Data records

---*---

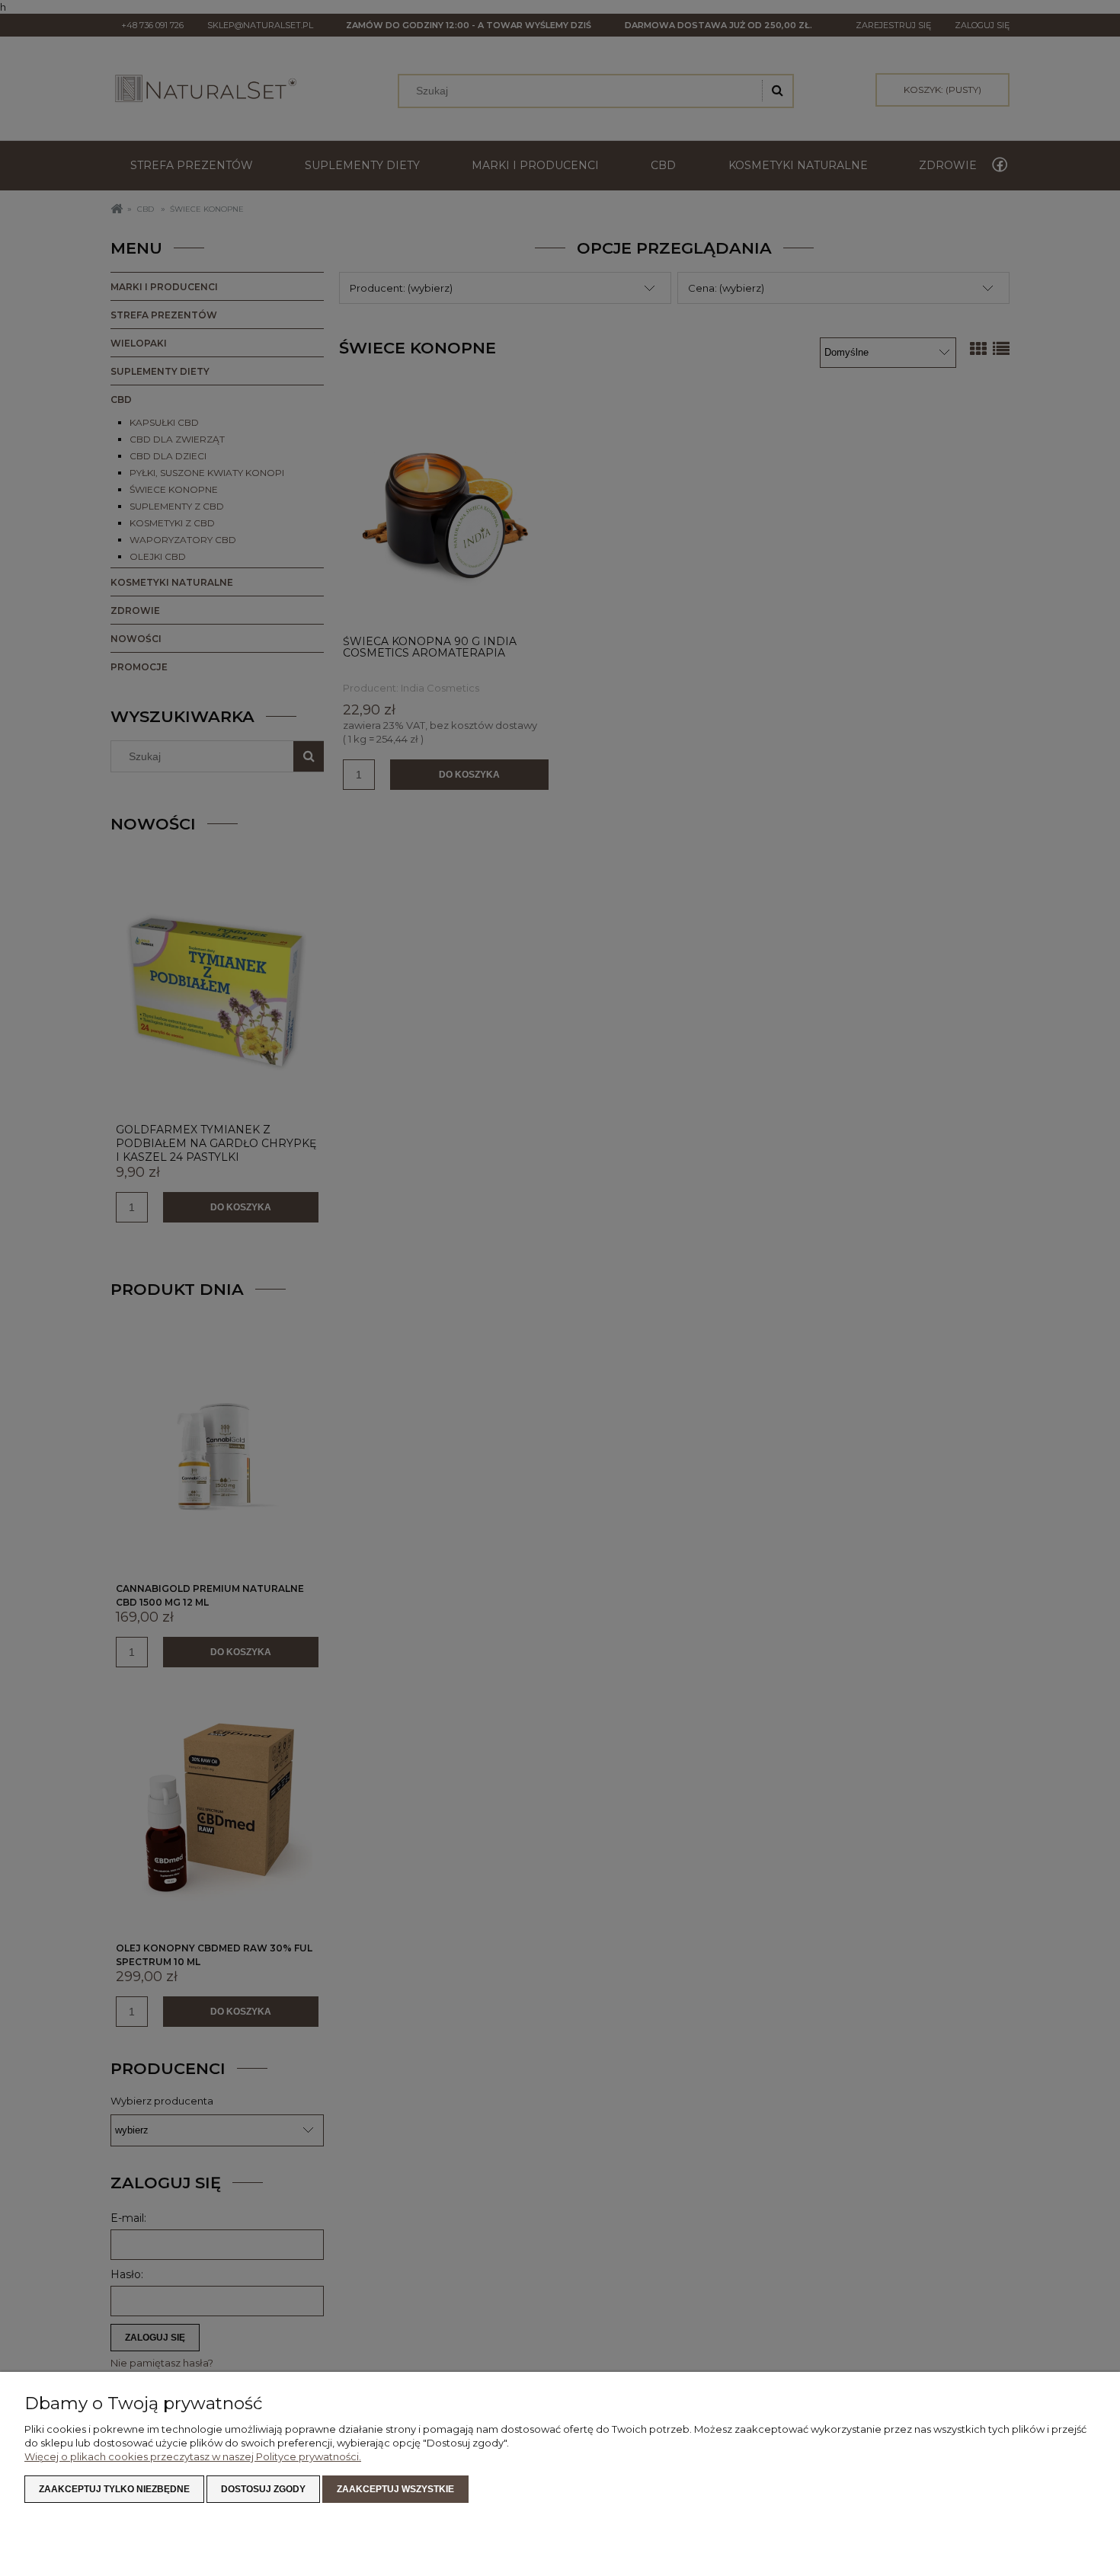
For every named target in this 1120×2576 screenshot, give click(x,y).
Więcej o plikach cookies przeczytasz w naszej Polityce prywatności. (192, 2456)
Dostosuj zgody (263, 2489)
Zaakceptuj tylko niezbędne (114, 2489)
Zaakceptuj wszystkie (395, 2489)
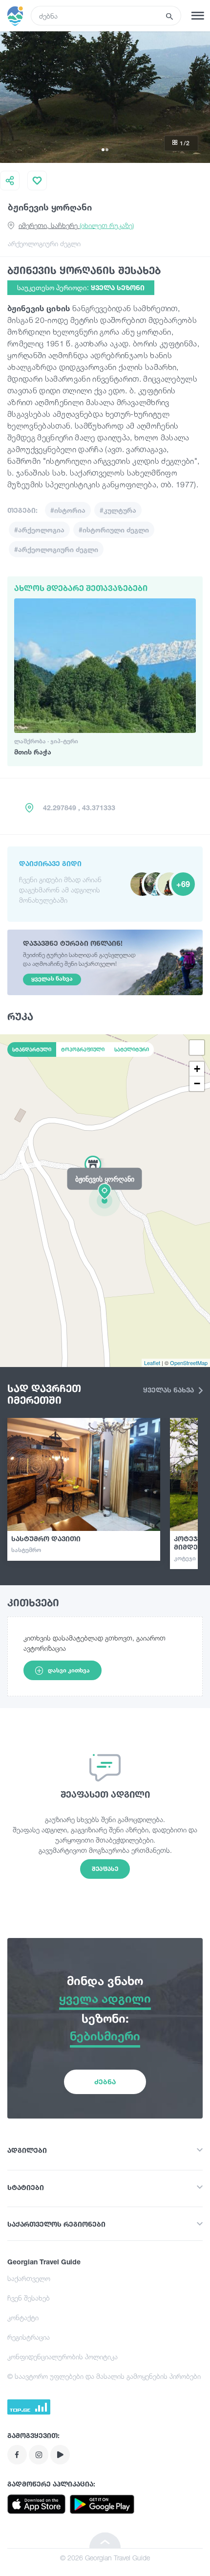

---*---

→ GOAL OF THE EXERCISE:
Across the entries, tally every line that contains the word "Zaakceptuj" and report the sum by itself.

→ COMPLETED TASK:
2